Return every one of the lines below verbatim, without changing a single character.

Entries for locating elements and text

..............................

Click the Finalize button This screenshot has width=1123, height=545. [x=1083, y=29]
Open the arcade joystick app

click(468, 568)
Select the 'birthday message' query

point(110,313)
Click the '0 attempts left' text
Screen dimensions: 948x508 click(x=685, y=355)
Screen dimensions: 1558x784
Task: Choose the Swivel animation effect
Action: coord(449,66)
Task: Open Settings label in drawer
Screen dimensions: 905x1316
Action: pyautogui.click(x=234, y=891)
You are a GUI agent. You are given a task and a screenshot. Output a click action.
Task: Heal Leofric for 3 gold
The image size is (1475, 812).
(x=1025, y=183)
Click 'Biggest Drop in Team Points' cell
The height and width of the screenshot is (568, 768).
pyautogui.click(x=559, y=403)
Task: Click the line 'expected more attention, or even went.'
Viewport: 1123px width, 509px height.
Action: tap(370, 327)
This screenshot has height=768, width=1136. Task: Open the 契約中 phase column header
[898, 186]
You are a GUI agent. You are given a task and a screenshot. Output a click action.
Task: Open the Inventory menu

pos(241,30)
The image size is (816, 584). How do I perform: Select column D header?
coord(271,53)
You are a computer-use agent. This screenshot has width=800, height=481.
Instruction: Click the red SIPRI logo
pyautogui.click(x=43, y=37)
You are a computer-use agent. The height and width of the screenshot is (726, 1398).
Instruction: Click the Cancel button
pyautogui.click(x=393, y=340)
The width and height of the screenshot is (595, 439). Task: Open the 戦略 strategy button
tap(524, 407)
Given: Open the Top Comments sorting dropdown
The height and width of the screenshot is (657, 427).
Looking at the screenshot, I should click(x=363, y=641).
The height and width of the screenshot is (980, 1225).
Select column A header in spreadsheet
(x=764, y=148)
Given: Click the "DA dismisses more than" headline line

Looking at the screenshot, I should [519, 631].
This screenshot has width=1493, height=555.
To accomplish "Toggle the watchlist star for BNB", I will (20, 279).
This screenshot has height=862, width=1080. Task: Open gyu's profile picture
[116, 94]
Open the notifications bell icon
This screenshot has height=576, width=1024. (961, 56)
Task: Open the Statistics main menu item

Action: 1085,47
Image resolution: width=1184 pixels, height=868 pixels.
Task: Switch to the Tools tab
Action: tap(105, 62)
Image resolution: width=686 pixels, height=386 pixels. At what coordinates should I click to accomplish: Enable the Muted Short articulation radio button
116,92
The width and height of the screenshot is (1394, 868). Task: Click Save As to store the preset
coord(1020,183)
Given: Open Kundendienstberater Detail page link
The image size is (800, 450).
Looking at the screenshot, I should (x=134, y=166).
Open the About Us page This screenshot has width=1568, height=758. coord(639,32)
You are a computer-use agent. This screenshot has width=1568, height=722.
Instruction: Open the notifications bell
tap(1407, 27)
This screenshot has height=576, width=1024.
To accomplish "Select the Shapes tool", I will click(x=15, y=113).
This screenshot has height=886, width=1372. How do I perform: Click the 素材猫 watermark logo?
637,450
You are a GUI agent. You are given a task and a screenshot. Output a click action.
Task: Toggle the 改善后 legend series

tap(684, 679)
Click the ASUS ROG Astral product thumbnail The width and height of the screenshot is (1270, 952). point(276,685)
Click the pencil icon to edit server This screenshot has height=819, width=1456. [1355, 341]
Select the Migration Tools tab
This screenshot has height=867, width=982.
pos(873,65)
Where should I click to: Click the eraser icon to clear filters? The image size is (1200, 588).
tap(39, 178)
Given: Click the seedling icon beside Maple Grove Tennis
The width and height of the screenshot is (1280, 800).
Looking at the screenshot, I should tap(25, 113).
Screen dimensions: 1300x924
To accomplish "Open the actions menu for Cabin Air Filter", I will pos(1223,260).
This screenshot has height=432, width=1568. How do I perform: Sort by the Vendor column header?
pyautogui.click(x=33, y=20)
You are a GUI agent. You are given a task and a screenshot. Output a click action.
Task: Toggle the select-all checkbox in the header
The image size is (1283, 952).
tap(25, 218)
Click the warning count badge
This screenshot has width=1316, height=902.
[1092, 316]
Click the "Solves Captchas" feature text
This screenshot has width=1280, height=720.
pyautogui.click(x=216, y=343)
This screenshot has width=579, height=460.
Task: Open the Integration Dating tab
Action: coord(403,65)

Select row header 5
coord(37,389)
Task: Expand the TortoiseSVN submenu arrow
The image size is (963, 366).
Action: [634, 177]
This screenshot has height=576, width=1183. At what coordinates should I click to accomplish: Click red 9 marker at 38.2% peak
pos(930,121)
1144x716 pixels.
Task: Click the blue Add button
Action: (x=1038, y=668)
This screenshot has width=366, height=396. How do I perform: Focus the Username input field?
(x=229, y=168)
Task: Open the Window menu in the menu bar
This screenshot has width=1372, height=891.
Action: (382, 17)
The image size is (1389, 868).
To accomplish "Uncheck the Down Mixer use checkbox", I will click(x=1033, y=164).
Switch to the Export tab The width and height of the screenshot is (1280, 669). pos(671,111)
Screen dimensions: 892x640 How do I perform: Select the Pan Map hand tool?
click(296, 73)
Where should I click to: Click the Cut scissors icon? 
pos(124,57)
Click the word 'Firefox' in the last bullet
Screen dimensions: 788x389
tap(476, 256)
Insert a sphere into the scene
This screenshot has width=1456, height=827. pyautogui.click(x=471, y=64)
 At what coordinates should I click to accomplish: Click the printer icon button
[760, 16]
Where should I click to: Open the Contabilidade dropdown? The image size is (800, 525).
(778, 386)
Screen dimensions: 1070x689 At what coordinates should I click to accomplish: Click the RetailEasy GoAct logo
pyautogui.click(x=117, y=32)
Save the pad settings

..............................

EXERCISE RESPONSE
Click the Finalize button This screenshot has width=1123, height=545. [x=1083, y=29]
Open the arcade joystick app

click(468, 568)
Select the 'birthday message' query

point(110,313)
Click the '0 attempts left' text
Screen dimensions: 948x508 click(x=685, y=355)
Screen dimensions: 1558x784
Task: Choose the Swivel animation effect
Action: coord(449,66)
Task: Open Settings label in drawer
Screen dimensions: 905x1316
Action: pyautogui.click(x=234, y=891)
You are a GUI agent. You are given a task and a screenshot. Output a click action.
Task: Heal Leofric for 3 gold
The image size is (1475, 812).
(x=1025, y=183)
Click 'Biggest Drop in Team Points' cell
The height and width of the screenshot is (568, 768).
pyautogui.click(x=559, y=403)
Task: Click the line 'expected more attention, or even went.'
Viewport: 1123px width, 509px height.
Action: tap(370, 327)
This screenshot has height=768, width=1136. Task: Open the 契約中 phase column header
[898, 186]
You are a GUI agent. You are given a task and a screenshot. Output a click action.
Task: Open the Inventory menu

pos(241,30)
The image size is (816, 584). How do I perform: Select column D header?
coord(271,53)
You are a computer-use agent. This screenshot has width=800, height=481.
Instruction: Click the red SIPRI logo
pyautogui.click(x=43, y=37)
You are a computer-use agent. The height and width of the screenshot is (726, 1398).
Instruction: Click the Cancel button
pyautogui.click(x=393, y=340)
The width and height of the screenshot is (595, 439). Task: Open the 戦略 strategy button
tap(524, 407)
Given: Open the Top Comments sorting dropdown
The height and width of the screenshot is (657, 427).
Looking at the screenshot, I should click(x=363, y=641).
The height and width of the screenshot is (980, 1225).
Select column A header in spreadsheet
(x=764, y=148)
Given: Click the "DA dismisses more than" headline line

Looking at the screenshot, I should [519, 631].
This screenshot has width=1493, height=555.
To accomplish "Toggle the watchlist star for BNB", I will (20, 279).
This screenshot has height=862, width=1080. Task: Open gyu's profile picture
[116, 94]
Open the notifications bell icon
This screenshot has height=576, width=1024. (961, 56)
Task: Open the Statistics main menu item

Action: 1085,47
Image resolution: width=1184 pixels, height=868 pixels.
Task: Switch to the Tools tab
Action: tap(105, 62)
Image resolution: width=686 pixels, height=386 pixels. At what coordinates should I click to accomplish: Enable the Muted Short articulation radio button
116,92
The width and height of the screenshot is (1394, 868). Task: Click Save As to store the preset
coord(1020,183)
Given: Open Kundendienstberater Detail page link
The image size is (800, 450).
Looking at the screenshot, I should (x=134, y=166).
Open the About Us page This screenshot has width=1568, height=758. coord(639,32)
You are a computer-use agent. This screenshot has width=1568, height=722.
Instruction: Open the notifications bell
tap(1407, 27)
This screenshot has height=576, width=1024.
To accomplish "Select the Shapes tool", I will click(x=15, y=113).
This screenshot has height=886, width=1372. How do I perform: Click the 素材猫 watermark logo?
637,450
You are a GUI agent. You are given a task and a screenshot. Output a click action.
Task: Toggle the 改善后 legend series

tap(684, 679)
Click the ASUS ROG Astral product thumbnail The width and height of the screenshot is (1270, 952). point(276,685)
Click the pencil icon to edit server This screenshot has height=819, width=1456. [1355, 341]
Select the Migration Tools tab
This screenshot has height=867, width=982.
pos(873,65)
Where should I click to: Click the eraser icon to clear filters? The image size is (1200, 588).
tap(39, 178)
Given: Click the seedling icon beside Maple Grove Tennis
The width and height of the screenshot is (1280, 800).
Looking at the screenshot, I should tap(25, 113).
Screen dimensions: 1300x924
To accomplish "Open the actions menu for Cabin Air Filter", I will pos(1223,260).
This screenshot has height=432, width=1568. How do I perform: Sort by the Vendor column header?
pyautogui.click(x=33, y=20)
You are a GUI agent. You are given a task and a screenshot. Output a click action.
Task: Toggle the select-all checkbox in the header
The image size is (1283, 952).
tap(25, 218)
Click the warning count badge
This screenshot has width=1316, height=902.
[1092, 316]
Click the "Solves Captchas" feature text
This screenshot has width=1280, height=720.
pyautogui.click(x=216, y=343)
This screenshot has width=579, height=460.
Task: Open the Integration Dating tab
Action: coord(403,65)

Select row header 5
coord(37,389)
Task: Expand the TortoiseSVN submenu arrow
The image size is (963, 366).
Action: [634, 177]
This screenshot has height=576, width=1183. At what coordinates should I click to accomplish: Click red 9 marker at 38.2% peak
pos(930,121)
1144x716 pixels.
Task: Click the blue Add button
Action: (x=1038, y=668)
This screenshot has width=366, height=396. How do I perform: Focus the Username input field?
(x=229, y=168)
Task: Open the Window menu in the menu bar
This screenshot has width=1372, height=891.
Action: (382, 17)
The image size is (1389, 868).
To accomplish "Uncheck the Down Mixer use checkbox", I will click(x=1033, y=164).
Switch to the Export tab The width and height of the screenshot is (1280, 669). pos(671,111)
Screen dimensions: 892x640 How do I perform: Select the Pan Map hand tool?
click(296, 73)
Where should I click to: Click the Cut scissors icon? 
pos(124,57)
Click the word 'Firefox' in the last bullet
Screen dimensions: 788x389
tap(476, 256)
Insert a sphere into the scene
This screenshot has width=1456, height=827. pyautogui.click(x=471, y=64)
 At what coordinates should I click to accomplish: Click the printer icon button
[760, 16]
Where should I click to: Open the Contabilidade dropdown? The image size is (800, 525).
(778, 386)
Screen dimensions: 1070x689 At what coordinates should I click to accomplish: Click the RetailEasy GoAct logo
pyautogui.click(x=117, y=32)
Save the pad settings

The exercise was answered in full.